Data Schema Reference

Column-by-column reference for every file type in the D1, D2, and D3 release. All timestamps are Unix epoch time in milliseconds, UTC unless noted otherwise. Wave availability is noted per file where it differs across D1 / D2 / D3.

pkl Files (Label Feature Matrices)
EsmResponse.csv
UserInfo.csv

Raw sensor CSVs are not part of the public release. Features derived from the raw sensor streams are already packaged into the pkl feature matrices. Researchers requiring raw sensor data for a specific use case may contact the authors at [TBD contact email on acceptance].

Root-Level Files (per wave)

Each wave folder (D1/, D2/, D3/) contains the following files:

File	Description
`EsmResponse.csv`	All completed ESM responses for the wave; one row per response
`UserInfo.csv`	Participant demographics and questionnaire scores; one row per participant
`{label}.pkl`	Pre-extracted feature matrix for one label dimension; one pkl per label available in that wave (see `README.md`)

pkl Files (Label Feature Matrices)

Each pkl file is a 5-element tuple serialised with pickle. This format is produced by the Zhang et al. (2024) pipeline and is directly consumed by the benchmark code.

Load with:

import pandas as pd

features, y, groups, t, datetimes = pd.read_pickle("D3/stress.pkl")

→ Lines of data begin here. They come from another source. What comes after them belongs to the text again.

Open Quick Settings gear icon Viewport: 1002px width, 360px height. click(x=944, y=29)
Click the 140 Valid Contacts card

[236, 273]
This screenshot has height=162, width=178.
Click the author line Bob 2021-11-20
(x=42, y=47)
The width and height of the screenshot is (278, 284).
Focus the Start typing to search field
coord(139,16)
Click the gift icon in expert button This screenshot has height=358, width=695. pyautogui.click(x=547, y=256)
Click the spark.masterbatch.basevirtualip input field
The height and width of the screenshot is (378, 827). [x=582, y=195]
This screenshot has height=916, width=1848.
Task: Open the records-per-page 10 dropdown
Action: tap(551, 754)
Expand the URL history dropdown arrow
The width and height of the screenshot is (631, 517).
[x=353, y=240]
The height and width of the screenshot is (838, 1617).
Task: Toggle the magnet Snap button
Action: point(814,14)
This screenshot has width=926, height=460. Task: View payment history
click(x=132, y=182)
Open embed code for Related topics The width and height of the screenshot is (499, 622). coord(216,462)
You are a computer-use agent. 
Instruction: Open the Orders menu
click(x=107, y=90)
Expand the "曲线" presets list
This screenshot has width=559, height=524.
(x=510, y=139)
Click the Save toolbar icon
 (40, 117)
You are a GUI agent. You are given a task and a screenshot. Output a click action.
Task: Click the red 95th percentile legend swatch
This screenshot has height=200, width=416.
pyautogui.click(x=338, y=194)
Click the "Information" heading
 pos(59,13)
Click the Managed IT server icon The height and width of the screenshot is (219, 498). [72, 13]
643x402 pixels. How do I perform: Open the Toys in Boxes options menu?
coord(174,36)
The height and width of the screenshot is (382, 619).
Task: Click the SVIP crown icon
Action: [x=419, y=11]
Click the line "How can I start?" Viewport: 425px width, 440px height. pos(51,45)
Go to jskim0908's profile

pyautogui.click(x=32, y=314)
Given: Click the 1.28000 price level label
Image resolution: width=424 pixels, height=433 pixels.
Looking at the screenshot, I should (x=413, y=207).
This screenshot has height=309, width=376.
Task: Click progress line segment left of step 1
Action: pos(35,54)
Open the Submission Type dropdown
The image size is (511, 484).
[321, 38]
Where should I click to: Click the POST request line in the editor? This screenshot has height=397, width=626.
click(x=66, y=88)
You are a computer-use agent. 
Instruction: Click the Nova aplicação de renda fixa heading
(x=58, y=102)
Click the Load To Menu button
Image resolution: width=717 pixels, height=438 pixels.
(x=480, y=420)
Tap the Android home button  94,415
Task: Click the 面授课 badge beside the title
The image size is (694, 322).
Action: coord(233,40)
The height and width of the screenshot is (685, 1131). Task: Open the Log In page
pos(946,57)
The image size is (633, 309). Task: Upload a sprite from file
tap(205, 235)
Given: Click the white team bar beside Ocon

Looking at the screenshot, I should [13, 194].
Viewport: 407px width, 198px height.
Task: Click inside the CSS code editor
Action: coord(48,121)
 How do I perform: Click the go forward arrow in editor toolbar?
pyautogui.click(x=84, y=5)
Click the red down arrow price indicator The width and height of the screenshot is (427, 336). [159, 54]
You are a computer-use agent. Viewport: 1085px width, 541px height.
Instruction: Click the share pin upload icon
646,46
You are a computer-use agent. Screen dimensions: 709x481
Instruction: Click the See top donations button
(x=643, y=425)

Index	Name	Type	Description
`[0]`	`features`	`pd.DataFrame`	Feature matrix (see columns below). Rows = ESM instances for this wave × label.
`[1]`	`y`	`np.ndarray` (int)	Binary label (0 / 1).
`[2]`	`groups`	`np.ndarray` (str)	Participant codes, aligned row-wise with `features`.
`[3]`	`t`	`np.ndarray` (float)	Raw (pre-binarisation) label values.
`[4]`	`datetimes`	`np.ndarray`	Timestamps per row (datetime-like or ms-epoch).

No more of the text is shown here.